──────── SOURCE DATA ────────

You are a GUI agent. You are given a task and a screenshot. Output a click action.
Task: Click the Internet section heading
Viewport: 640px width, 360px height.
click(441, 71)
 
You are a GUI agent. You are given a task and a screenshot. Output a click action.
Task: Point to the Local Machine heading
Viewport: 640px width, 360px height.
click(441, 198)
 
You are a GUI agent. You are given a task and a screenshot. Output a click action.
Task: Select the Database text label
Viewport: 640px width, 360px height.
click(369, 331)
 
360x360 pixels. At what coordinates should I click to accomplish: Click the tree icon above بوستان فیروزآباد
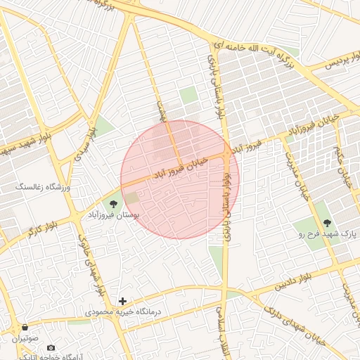[113, 203]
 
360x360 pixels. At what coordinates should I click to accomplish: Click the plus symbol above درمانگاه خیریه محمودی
[122, 301]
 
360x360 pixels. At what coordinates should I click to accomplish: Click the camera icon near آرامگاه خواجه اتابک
[51, 348]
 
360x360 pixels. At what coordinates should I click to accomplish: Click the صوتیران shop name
[26, 338]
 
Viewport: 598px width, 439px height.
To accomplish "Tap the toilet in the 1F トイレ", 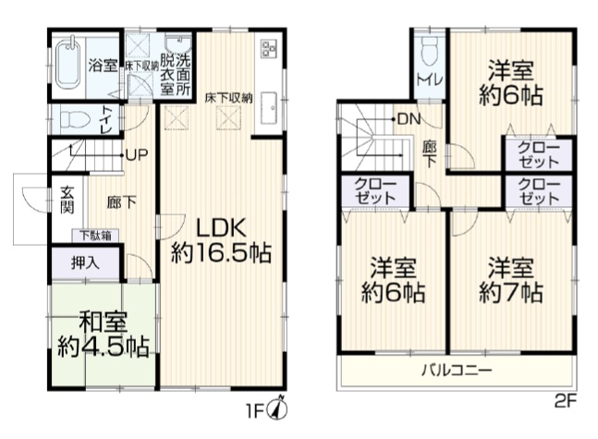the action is (x=75, y=118).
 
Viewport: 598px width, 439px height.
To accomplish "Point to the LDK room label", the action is (x=221, y=229).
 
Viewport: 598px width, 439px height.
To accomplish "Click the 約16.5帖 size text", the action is (x=221, y=252).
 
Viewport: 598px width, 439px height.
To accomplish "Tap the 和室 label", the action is (x=103, y=323).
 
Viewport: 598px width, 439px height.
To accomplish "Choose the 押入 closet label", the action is (x=85, y=262).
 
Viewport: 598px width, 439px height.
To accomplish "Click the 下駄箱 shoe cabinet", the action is (x=95, y=236).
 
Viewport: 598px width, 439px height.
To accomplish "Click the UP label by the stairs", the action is (x=137, y=155).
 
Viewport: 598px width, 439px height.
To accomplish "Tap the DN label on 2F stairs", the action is (x=409, y=119).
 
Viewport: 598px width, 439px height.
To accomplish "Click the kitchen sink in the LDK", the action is (x=269, y=108).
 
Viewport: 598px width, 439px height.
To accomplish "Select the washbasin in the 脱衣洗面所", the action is (x=178, y=45).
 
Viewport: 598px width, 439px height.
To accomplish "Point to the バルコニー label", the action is (x=457, y=371).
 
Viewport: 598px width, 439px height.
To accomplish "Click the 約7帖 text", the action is (x=511, y=293).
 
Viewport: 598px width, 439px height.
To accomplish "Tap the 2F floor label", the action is (x=566, y=401).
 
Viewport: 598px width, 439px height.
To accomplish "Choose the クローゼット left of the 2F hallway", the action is (x=376, y=191).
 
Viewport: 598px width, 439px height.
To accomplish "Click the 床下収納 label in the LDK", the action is (x=228, y=98).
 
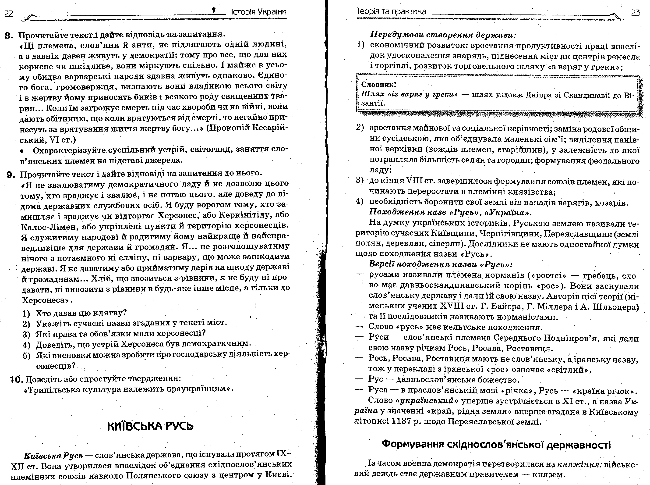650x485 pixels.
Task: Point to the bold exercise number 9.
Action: (x=11, y=175)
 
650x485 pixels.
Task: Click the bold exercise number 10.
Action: (x=16, y=380)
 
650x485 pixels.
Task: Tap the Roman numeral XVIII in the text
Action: (x=451, y=306)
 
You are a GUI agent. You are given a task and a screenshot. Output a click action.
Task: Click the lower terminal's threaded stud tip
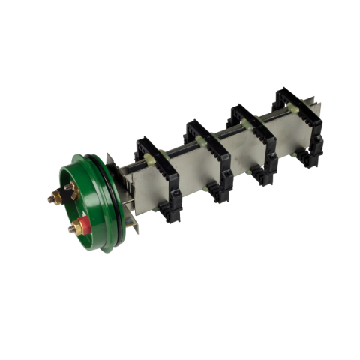70,230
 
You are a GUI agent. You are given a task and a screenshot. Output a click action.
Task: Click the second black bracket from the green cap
209,158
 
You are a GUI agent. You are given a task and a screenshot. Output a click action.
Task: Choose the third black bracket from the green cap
253,138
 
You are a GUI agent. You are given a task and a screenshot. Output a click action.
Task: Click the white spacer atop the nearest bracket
154,155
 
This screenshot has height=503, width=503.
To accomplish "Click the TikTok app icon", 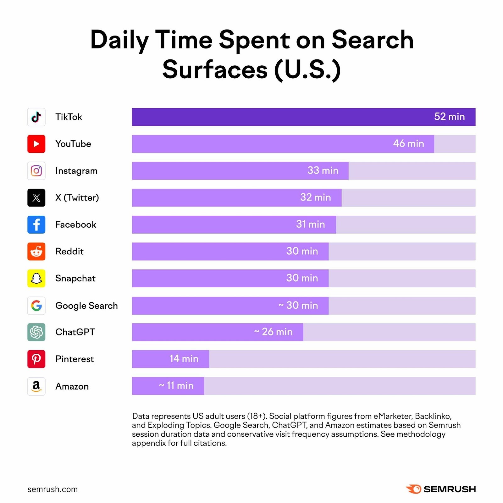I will (x=36, y=117).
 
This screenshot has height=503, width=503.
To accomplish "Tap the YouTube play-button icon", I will (x=36, y=144).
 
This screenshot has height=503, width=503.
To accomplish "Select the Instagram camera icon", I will (x=36, y=171).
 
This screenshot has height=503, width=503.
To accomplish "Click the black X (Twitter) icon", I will (x=36, y=198).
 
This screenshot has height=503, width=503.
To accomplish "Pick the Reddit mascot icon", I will (x=36, y=252).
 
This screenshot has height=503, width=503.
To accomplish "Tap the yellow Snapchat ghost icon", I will (x=36, y=278).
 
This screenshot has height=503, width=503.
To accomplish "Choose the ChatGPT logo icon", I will (x=36, y=332).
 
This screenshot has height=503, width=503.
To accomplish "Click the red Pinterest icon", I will (x=36, y=359).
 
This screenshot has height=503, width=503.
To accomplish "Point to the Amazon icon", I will (x=36, y=386).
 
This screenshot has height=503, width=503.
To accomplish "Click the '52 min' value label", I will (x=449, y=117).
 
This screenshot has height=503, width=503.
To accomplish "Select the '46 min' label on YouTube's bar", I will (x=408, y=144).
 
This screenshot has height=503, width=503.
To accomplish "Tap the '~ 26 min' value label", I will (x=273, y=332).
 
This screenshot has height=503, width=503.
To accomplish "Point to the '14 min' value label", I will (x=184, y=359).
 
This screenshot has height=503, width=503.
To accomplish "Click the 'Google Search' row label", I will (x=86, y=306).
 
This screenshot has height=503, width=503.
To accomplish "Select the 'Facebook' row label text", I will (x=76, y=224).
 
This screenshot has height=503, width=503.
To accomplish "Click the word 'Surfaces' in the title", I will (x=215, y=70).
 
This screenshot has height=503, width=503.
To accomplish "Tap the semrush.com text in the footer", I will (x=53, y=489).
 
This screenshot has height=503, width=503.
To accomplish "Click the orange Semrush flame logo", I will (x=413, y=489).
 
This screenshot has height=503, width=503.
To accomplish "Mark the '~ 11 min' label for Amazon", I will (x=176, y=385).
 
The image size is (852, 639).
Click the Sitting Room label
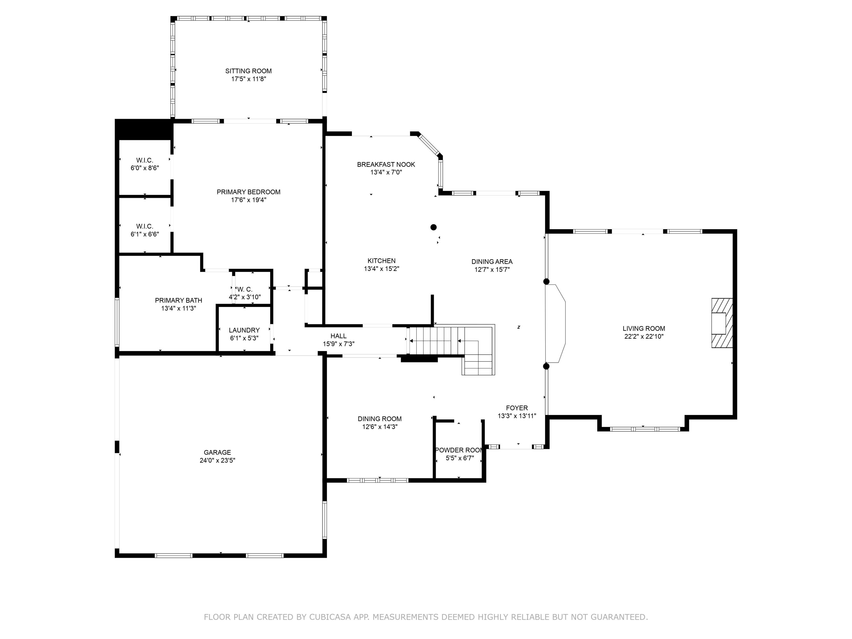coord(248,71)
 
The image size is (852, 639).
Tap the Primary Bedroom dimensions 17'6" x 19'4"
coord(248,200)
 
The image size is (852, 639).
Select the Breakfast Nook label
coord(386,164)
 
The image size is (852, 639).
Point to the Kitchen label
coord(381,261)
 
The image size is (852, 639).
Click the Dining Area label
coord(492,262)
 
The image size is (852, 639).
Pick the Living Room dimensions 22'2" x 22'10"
coord(644,336)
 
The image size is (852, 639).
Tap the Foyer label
coord(517,408)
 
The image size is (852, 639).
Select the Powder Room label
coord(459,450)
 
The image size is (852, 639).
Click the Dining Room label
coord(379,419)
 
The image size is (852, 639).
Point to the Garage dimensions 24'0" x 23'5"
coord(217,460)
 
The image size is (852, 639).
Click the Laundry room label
coord(244,330)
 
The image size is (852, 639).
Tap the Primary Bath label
coord(178,300)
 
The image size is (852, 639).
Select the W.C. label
coord(245,289)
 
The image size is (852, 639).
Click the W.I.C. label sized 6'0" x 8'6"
coord(145,160)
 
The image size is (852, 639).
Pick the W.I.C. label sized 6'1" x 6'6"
coord(145,226)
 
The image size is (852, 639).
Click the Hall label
coord(338,336)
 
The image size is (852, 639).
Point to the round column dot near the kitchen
coord(433,227)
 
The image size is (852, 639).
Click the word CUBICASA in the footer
coord(330,617)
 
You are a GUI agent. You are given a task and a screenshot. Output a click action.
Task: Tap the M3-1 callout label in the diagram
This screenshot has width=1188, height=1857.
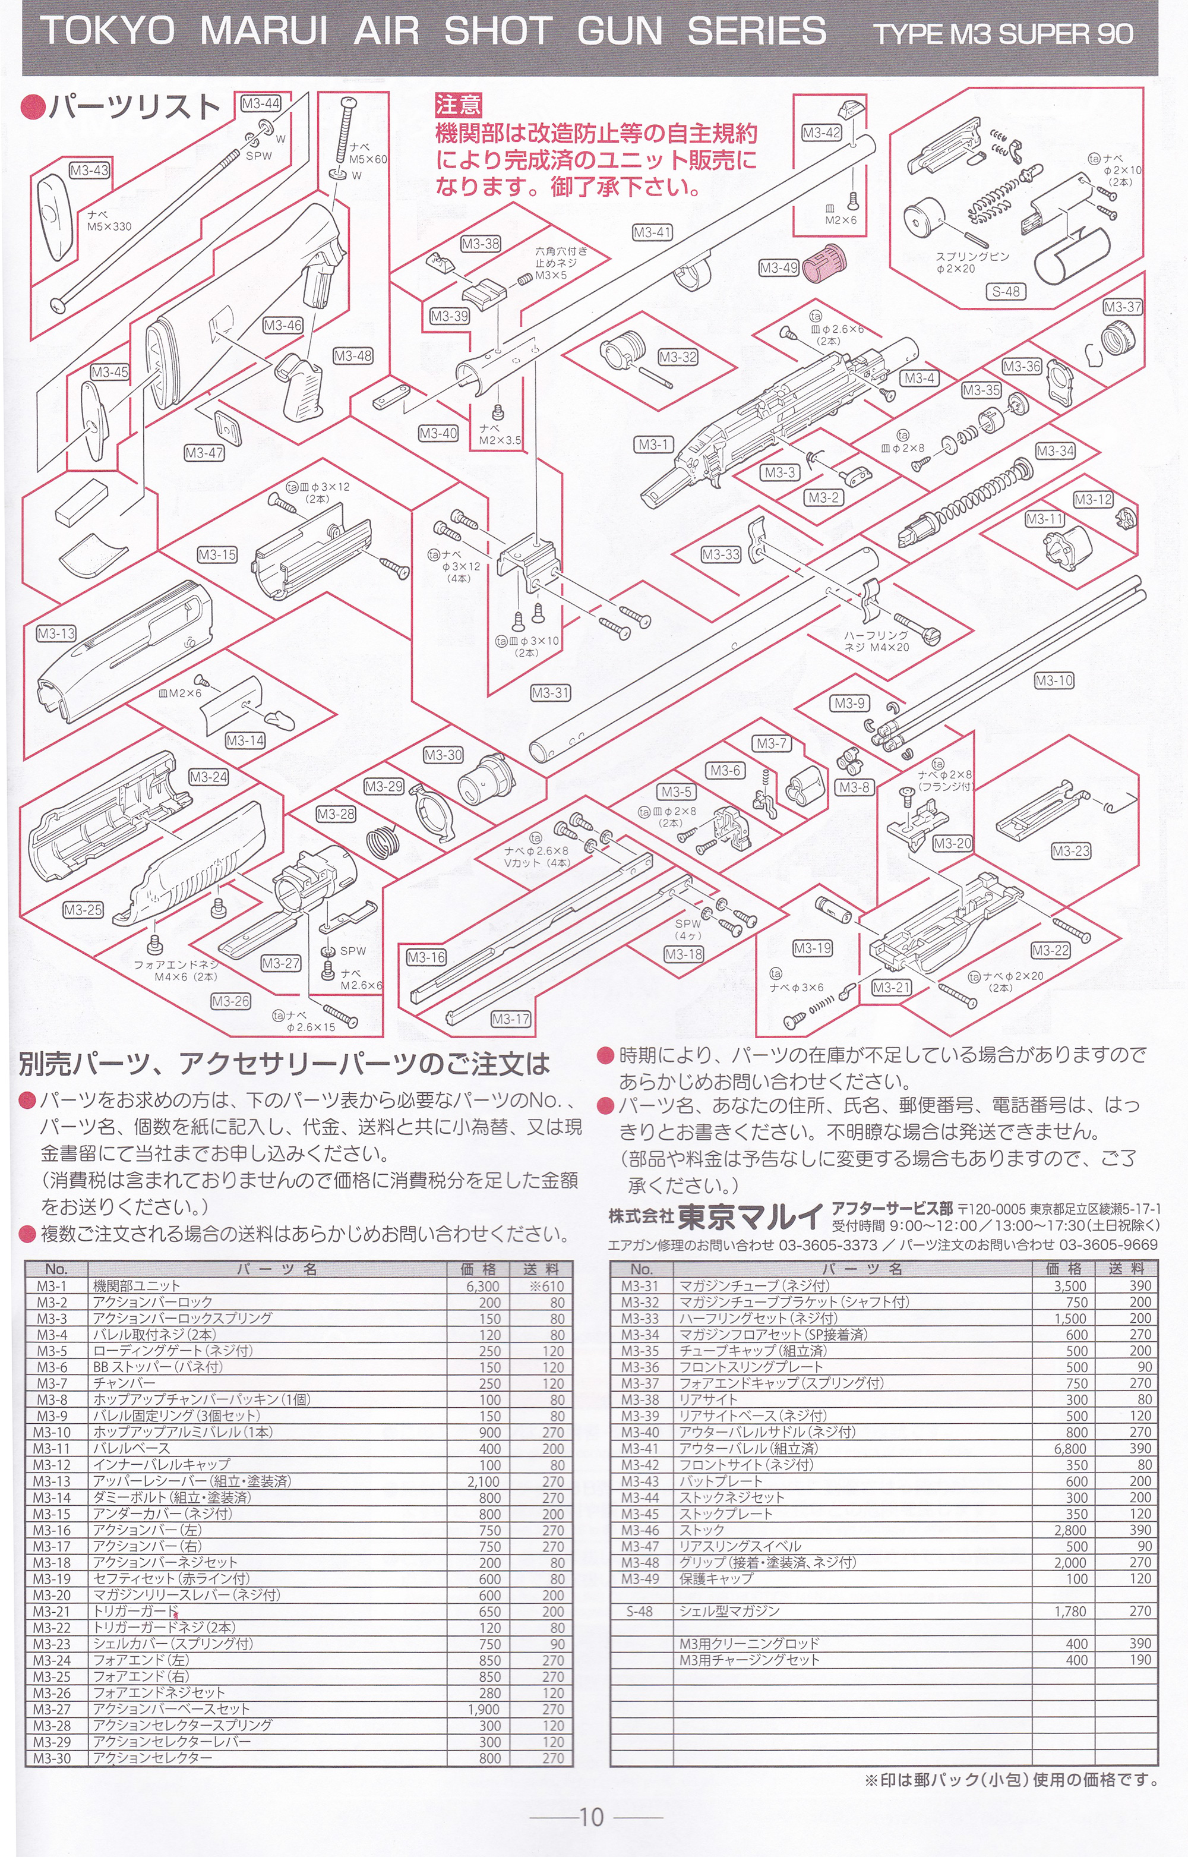pos(653,444)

────────

Pull out every line of the records above that contains the string "logo", matching its case exactly.

#### WRITTEN REPLY
To accomplish "Choose the ChatGPT logo icon", I will (x=36, y=332).
To accomplish "Click the orange Semrush flame logo", I will (x=413, y=489).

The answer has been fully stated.